Data for this exercise:
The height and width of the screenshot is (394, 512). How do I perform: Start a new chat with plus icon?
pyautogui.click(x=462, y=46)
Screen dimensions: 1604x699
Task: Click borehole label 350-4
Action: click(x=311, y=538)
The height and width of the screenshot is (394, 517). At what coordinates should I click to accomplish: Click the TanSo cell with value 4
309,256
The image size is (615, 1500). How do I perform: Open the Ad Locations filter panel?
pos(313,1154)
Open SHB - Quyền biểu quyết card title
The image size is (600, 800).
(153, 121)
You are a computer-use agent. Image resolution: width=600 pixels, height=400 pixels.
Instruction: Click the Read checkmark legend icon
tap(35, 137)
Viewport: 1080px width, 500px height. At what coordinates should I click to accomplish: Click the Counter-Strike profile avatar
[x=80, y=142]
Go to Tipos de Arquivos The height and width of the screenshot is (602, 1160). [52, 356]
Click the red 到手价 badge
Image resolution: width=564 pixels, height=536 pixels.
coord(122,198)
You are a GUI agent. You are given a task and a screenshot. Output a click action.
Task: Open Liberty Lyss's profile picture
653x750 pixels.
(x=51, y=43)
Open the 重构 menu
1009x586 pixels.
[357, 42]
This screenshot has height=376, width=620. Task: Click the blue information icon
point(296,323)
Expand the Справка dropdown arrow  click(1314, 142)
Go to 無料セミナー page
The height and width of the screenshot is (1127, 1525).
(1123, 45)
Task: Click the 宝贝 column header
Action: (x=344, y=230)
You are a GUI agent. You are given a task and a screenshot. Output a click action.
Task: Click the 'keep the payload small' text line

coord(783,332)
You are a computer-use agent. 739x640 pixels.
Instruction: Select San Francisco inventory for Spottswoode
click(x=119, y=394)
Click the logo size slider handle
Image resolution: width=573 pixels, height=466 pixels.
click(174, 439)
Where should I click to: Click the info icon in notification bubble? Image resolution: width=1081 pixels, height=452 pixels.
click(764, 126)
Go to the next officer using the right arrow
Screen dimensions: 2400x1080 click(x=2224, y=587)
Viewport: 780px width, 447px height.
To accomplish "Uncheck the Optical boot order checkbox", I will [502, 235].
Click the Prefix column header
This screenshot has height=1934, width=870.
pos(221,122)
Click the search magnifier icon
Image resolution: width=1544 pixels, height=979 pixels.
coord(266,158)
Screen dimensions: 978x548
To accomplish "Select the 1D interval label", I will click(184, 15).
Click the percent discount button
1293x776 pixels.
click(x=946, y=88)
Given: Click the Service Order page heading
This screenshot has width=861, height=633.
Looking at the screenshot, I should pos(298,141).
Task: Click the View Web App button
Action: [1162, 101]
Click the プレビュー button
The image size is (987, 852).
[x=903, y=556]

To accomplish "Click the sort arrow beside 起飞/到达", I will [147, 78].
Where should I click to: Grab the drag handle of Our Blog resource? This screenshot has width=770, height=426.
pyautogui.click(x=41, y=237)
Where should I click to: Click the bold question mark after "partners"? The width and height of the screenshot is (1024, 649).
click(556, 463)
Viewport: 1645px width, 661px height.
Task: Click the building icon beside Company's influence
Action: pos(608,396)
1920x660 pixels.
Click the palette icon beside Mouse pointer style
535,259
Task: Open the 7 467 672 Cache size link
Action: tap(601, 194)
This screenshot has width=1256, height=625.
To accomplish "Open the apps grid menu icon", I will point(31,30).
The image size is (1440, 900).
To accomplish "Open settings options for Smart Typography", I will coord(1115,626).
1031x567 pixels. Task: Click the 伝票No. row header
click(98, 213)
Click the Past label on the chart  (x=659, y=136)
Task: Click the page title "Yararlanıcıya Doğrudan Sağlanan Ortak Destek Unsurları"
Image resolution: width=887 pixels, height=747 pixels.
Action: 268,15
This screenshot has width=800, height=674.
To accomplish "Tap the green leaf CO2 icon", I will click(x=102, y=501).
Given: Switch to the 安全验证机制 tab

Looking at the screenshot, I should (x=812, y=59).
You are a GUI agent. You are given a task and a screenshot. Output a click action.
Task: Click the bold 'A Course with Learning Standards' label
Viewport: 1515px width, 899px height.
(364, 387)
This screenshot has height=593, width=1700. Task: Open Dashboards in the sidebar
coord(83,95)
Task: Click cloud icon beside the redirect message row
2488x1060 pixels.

Exercise: Line by line, reproduce the data above exactly.

Solution to the exercise:
The height and width of the screenshot is (394, 512). How do I perform: Start a new chat with plus icon?
pyautogui.click(x=462, y=46)
Screen dimensions: 1604x699
Task: Click borehole label 350-4
Action: click(x=311, y=538)
The height and width of the screenshot is (394, 517). At what coordinates should I click to accomplish: Click the TanSo cell with value 4
309,256
The image size is (615, 1500). How do I perform: Open the Ad Locations filter panel?
pos(313,1154)
Open SHB - Quyền biểu quyết card title
The image size is (600, 800).
(153, 121)
You are a computer-use agent. Image resolution: width=600 pixels, height=400 pixels.
Instruction: Click the Read checkmark legend icon
tap(35, 137)
Viewport: 1080px width, 500px height. At what coordinates should I click to accomplish: Click the Counter-Strike profile avatar
[x=80, y=142]
Go to Tipos de Arquivos The height and width of the screenshot is (602, 1160). [52, 356]
Click the red 到手价 badge
Image resolution: width=564 pixels, height=536 pixels.
coord(122,198)
You are a GUI agent. You are given a task and a screenshot. Output a click action.
Task: Open Liberty Lyss's profile picture
653x750 pixels.
(x=51, y=43)
Open the 重构 menu
1009x586 pixels.
[357, 42]
This screenshot has height=376, width=620. Task: Click the blue information icon
point(296,323)
Expand the Справка dropdown arrow  click(1314, 142)
Go to 無料セミナー page
The height and width of the screenshot is (1127, 1525).
(1123, 45)
Task: Click the 宝贝 column header
Action: (x=344, y=230)
You are a GUI agent. You are given a task and a screenshot. Output a click action.
Task: Click the 'keep the payload small' text line

coord(783,332)
You are a computer-use agent. 739x640 pixels.
Instruction: Select San Francisco inventory for Spottswoode
click(x=119, y=394)
Click the logo size slider handle
Image resolution: width=573 pixels, height=466 pixels.
click(174, 439)
Where should I click to: Click the info icon in notification bubble? Image resolution: width=1081 pixels, height=452 pixels.
click(764, 126)
Go to the next officer using the right arrow
Screen dimensions: 2400x1080 click(x=2224, y=587)
Viewport: 780px width, 447px height.
To accomplish "Uncheck the Optical boot order checkbox", I will [502, 235].
Click the Prefix column header
This screenshot has height=1934, width=870.
pos(221,122)
Click the search magnifier icon
Image resolution: width=1544 pixels, height=979 pixels.
coord(266,158)
Screen dimensions: 978x548
To accomplish "Select the 1D interval label", I will click(184, 15).
Click the percent discount button
1293x776 pixels.
click(x=946, y=88)
Given: Click the Service Order page heading
This screenshot has width=861, height=633.
Looking at the screenshot, I should pos(298,141).
Task: Click the View Web App button
Action: [1162, 101]
Click the プレビュー button
The image size is (987, 852).
[x=903, y=556]

To accomplish "Click the sort arrow beside 起飞/到达", I will [147, 78].
Where should I click to: Grab the drag handle of Our Blog resource? This screenshot has width=770, height=426.
pyautogui.click(x=41, y=237)
Where should I click to: Click the bold question mark after "partners"? The width and height of the screenshot is (1024, 649).
click(556, 463)
Viewport: 1645px width, 661px height.
Task: Click the building icon beside Company's influence
Action: pos(608,396)
1920x660 pixels.
Click the palette icon beside Mouse pointer style
535,259
Task: Open the 7 467 672 Cache size link
Action: tap(601, 194)
This screenshot has width=1256, height=625.
To accomplish "Open the apps grid menu icon", I will point(31,30).
The image size is (1440, 900).
To accomplish "Open settings options for Smart Typography", I will coord(1115,626).
1031x567 pixels. Task: Click the 伝票No. row header
click(98, 213)
Click the Past label on the chart  (x=659, y=136)
Task: Click the page title "Yararlanıcıya Doğrudan Sağlanan Ortak Destek Unsurları"
Image resolution: width=887 pixels, height=747 pixels.
Action: 268,15
This screenshot has width=800, height=674.
To accomplish "Tap the green leaf CO2 icon", I will click(x=102, y=501).
Given: Switch to the 安全验证机制 tab

Looking at the screenshot, I should (x=812, y=59).
You are a GUI agent. You are given a task and a screenshot. Output a click action.
Task: Click the bold 'A Course with Learning Standards' label
Viewport: 1515px width, 899px height.
(364, 387)
This screenshot has height=593, width=1700. Task: Open Dashboards in the sidebar
coord(83,95)
Task: Click cloud icon beside the redirect message row
2488x1060 pixels.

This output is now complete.